The Great Zen Master Ta Hui, ch. 2
            oshobob  The Living Workshop                                        
                                                            Zen Masters
aka: "Lazy An", Changqing Da'an

Surname: Chen

Guishan Da'an was a dharma "brother" of the
more famous Guishan Lingyou (J. Isan). After
Lingyou's death, he took over the helm as
master of Mt. Gui monastery.
In the old days, Kuei Shan asked Lazy An, "What work do you do during the twenty-four hours of the day?"
An said, "I tend an ox."
Kuei Shan said, "How do you tend it?"
An said, "Whenever it gets into the grass, I pull it back by the nose."
Kuei Shan said, "You're really tending the ox!"

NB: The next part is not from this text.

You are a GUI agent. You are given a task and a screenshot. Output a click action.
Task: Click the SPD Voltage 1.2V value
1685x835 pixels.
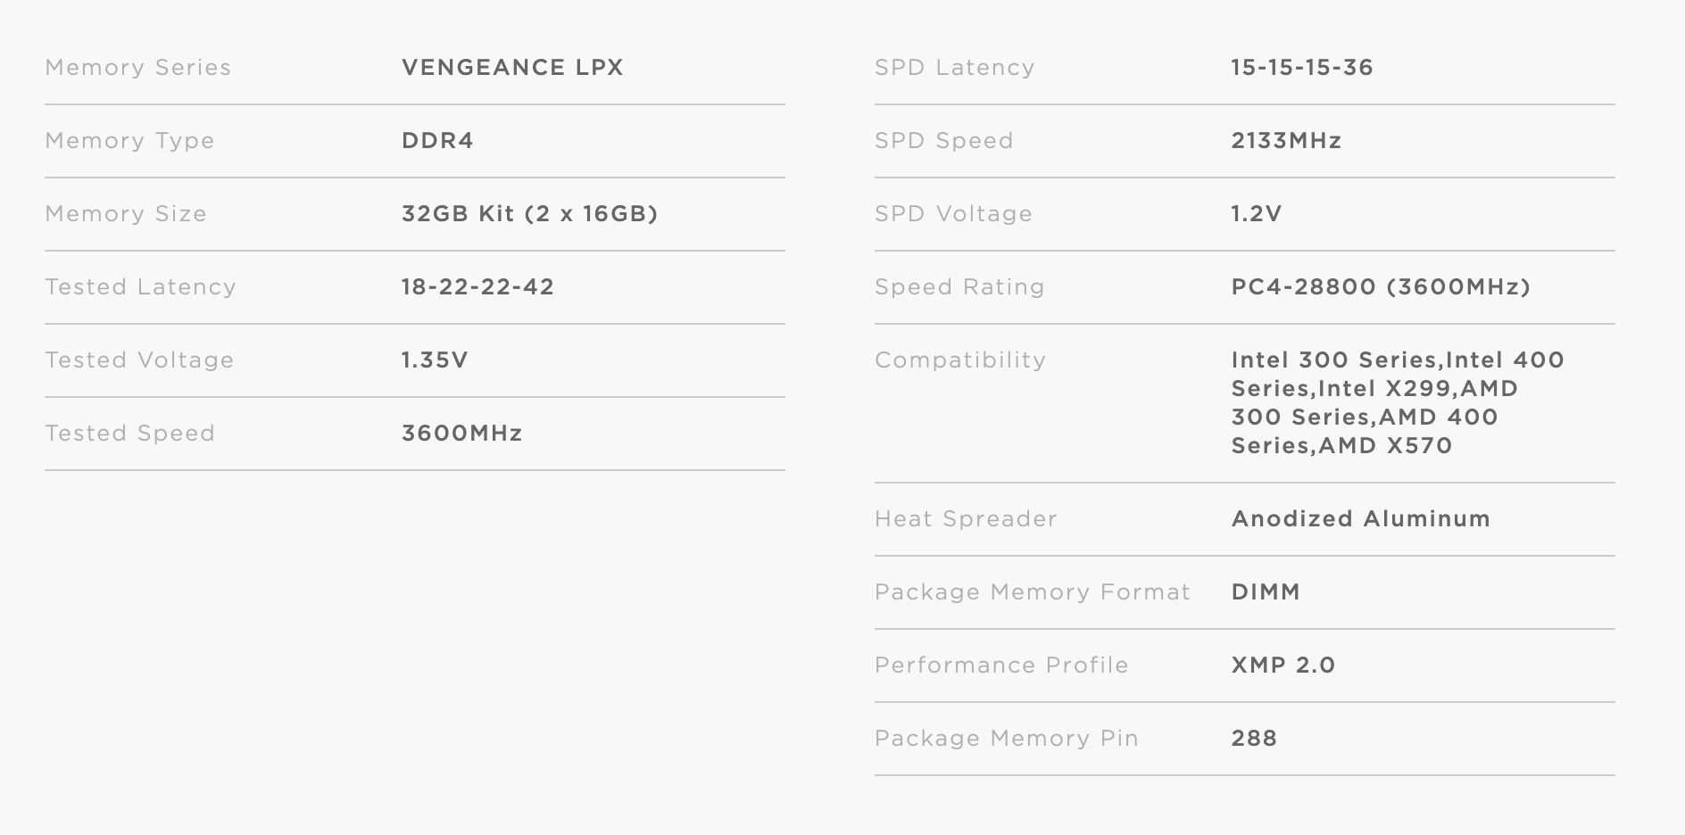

Zen is full of such small dialogues, which are very special to Zen. In this small statement, just a few words are transferred between two men, but everything that has to be said about Zen has been said.
An was known in the history of Zen as a lazy man. His name became Lazy An, because he never did anything. [...]
People loved Lazy An. He was a beautiful man, of a great presence. His very being in a place made it almost holy, he had such an energy -- although he was never doing anything.
People used to bring food to him. He never even went to beg, which was the way of all buddhist monks, but people took care of him. They were concerned about him. If it was cold they would bring blankets; if it was raining they would make some arrangement.
An was so lazy he would not even walk; people would have to carry him! People knew that there was no point saying anything to him, you just do whatsoever you do. And he never prevented anybody, or asked, "Where are you taking me?" Even that much was too much -- to ask, "Where are you taking me?" He is a special character.
Kuei Shan was also a man of great understanding, so he asked, "What do you go on doing for twenty-four hours a day?"
An said, "I tend an ox."
He refers to those ten pictures of tending the ox. Just a small statement ... and he didn't say anything more. [...]

Kuei Shan really was satisfied that Lazy An is not lazy at all; he is doing great inner work. Outside of course he looks lazy, but one can see from his aura, his energy field, a certain sweetness surrounding him, a certain fragrance.
He does not do anything; still, wherever he is, people take care of him, on their own accord. They suddenly feel that it is their responsibility to take care of Lazy An; it is as if he is just a small child, so innocent, that anybody will immediately start taking care of him -- and he was an old man.
Nobody ever told him to do something. He was doing what can be called the real doing. He was constantly doing only one thing: not allowing his consciousness to be involved in the grassland of the mind, where thoughts grow like grass, wild grass. He just went on pulling his ox back.
And it does not take much time. Once your consciousness becomes accustomed to not being involved in the mind, you don't have to pull it again and again; to be out of the mind is so peaceful, so joyful, so blissful, that consciousness itself becomes aware that to be in the mind is to be in hell. Now it is up to you. If you want to be in hell, you can be; otherwise it is not compulsory, it is optional. Hell is optional!

The Great Zen Master Ta Hui, ch. 2

[For this one, Oshobob has neglected to supply both a link from the original chart of Zen masters in Osho's talks and the text for the story from Osho's talk. Perhaps he has become inspired by Lazy An.

Fortunately, he has supplied the source of Osho's talk, enough to run it to ground. The selection and editing ofthe text is not his, so it may not be  according to his usual standard. But tough to complain!

The mysterious "Kuei Shan" is none other than his dharma bro , the more famous Isan / Guishan, Lingyou.